Source data:
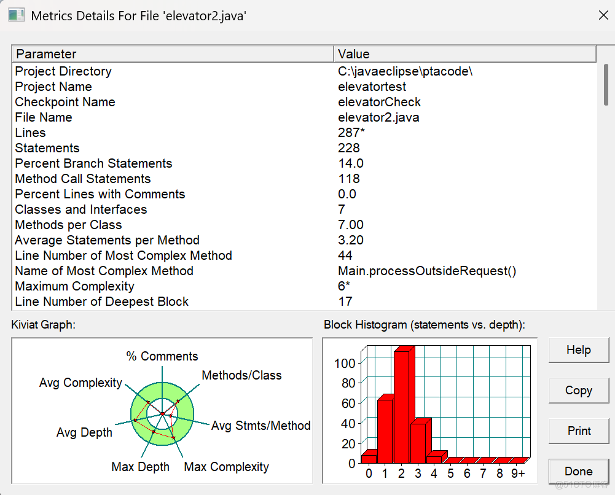
Task: Dismiss the dialog with Done
Action: 578,471
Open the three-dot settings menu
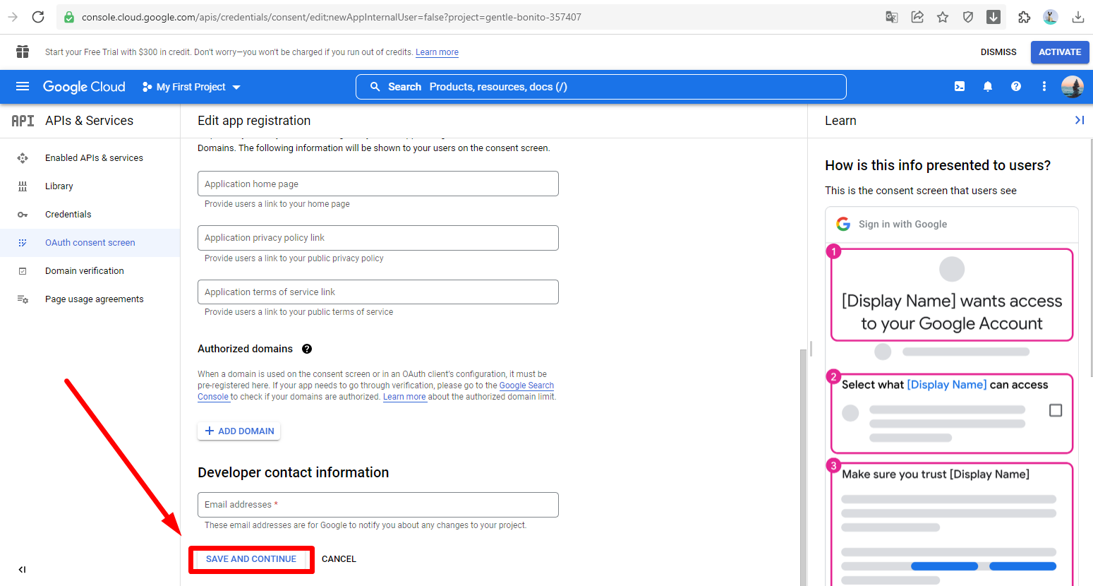 tap(1044, 87)
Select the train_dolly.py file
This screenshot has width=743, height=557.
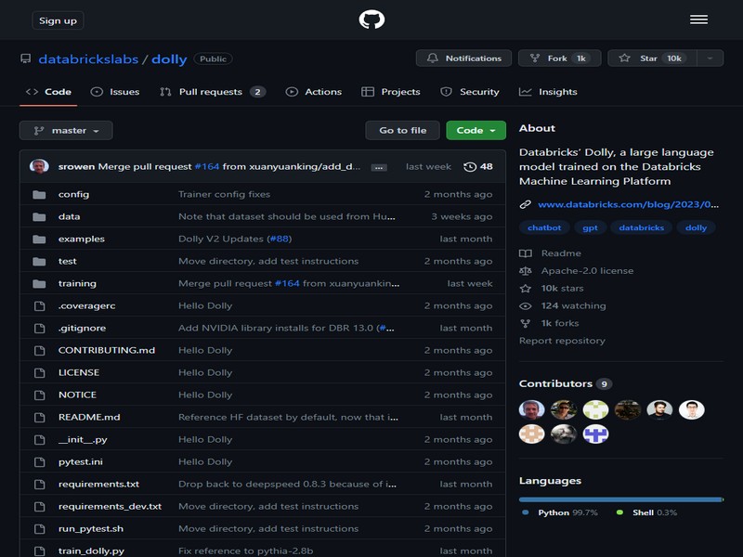(90, 550)
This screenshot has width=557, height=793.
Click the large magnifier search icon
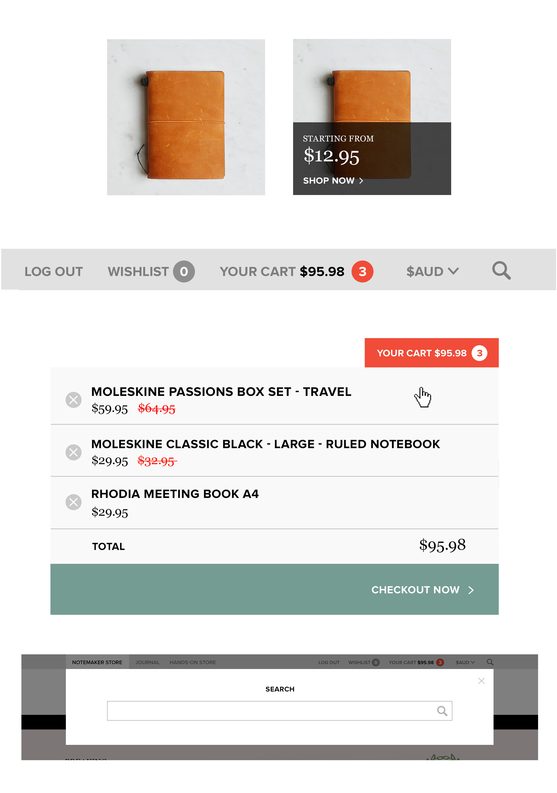[501, 270]
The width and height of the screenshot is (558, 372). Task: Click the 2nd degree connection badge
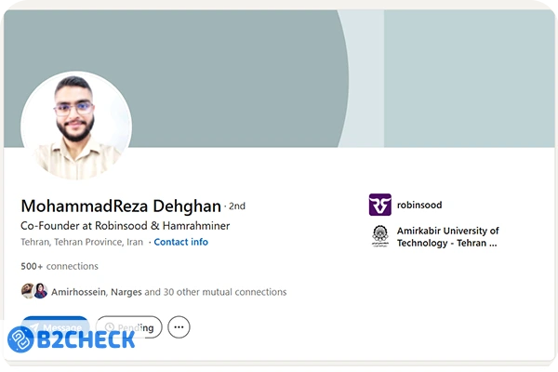pos(237,206)
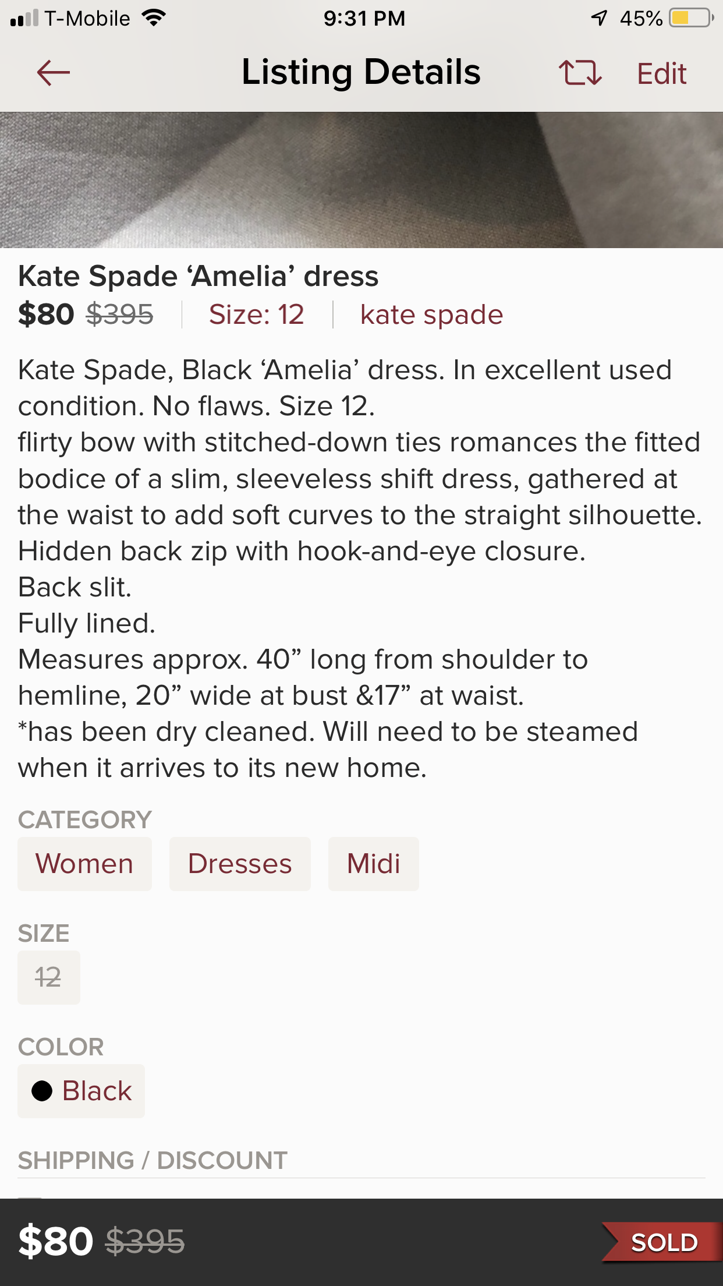Tap the dress photo thumbnail
The width and height of the screenshot is (723, 1286).
tap(362, 180)
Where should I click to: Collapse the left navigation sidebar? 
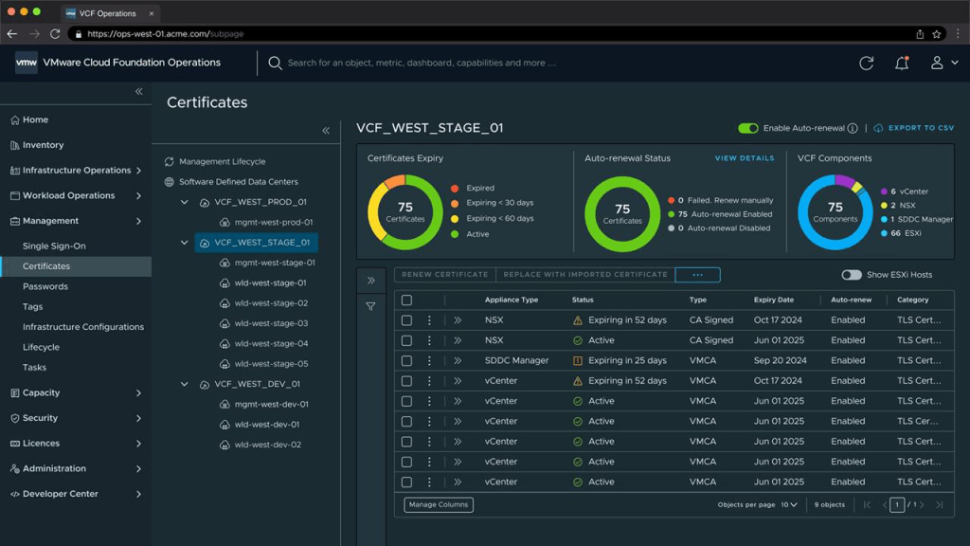[x=138, y=92]
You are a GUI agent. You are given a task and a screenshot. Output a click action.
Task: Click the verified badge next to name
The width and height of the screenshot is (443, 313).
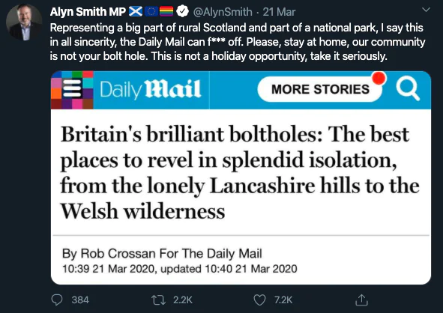(x=182, y=11)
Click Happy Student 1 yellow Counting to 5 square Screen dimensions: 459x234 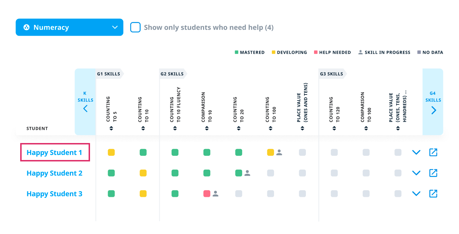click(111, 153)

• **Exercise**
What should come back is an exact copy of the lines above from the line with "Click the large magnifier search icon" to the line with "Task: Click the verified badge next to name", both included, minus the pictures.

• **Exercise response**
Click the large magnifier search icon
[501, 270]
The width and height of the screenshot is (558, 372). Task: Click the 2nd degree connection badge
pos(237,206)
Tap the dress photo thumbnail
The width and height of the screenshot is (723, 1286).
tap(362, 180)
Where should I click to: Collapse the left navigation sidebar? 
[x=138, y=92]
You are a GUI agent. You are given a task and a screenshot. Output a click action.
Task: Click the verified badge next to name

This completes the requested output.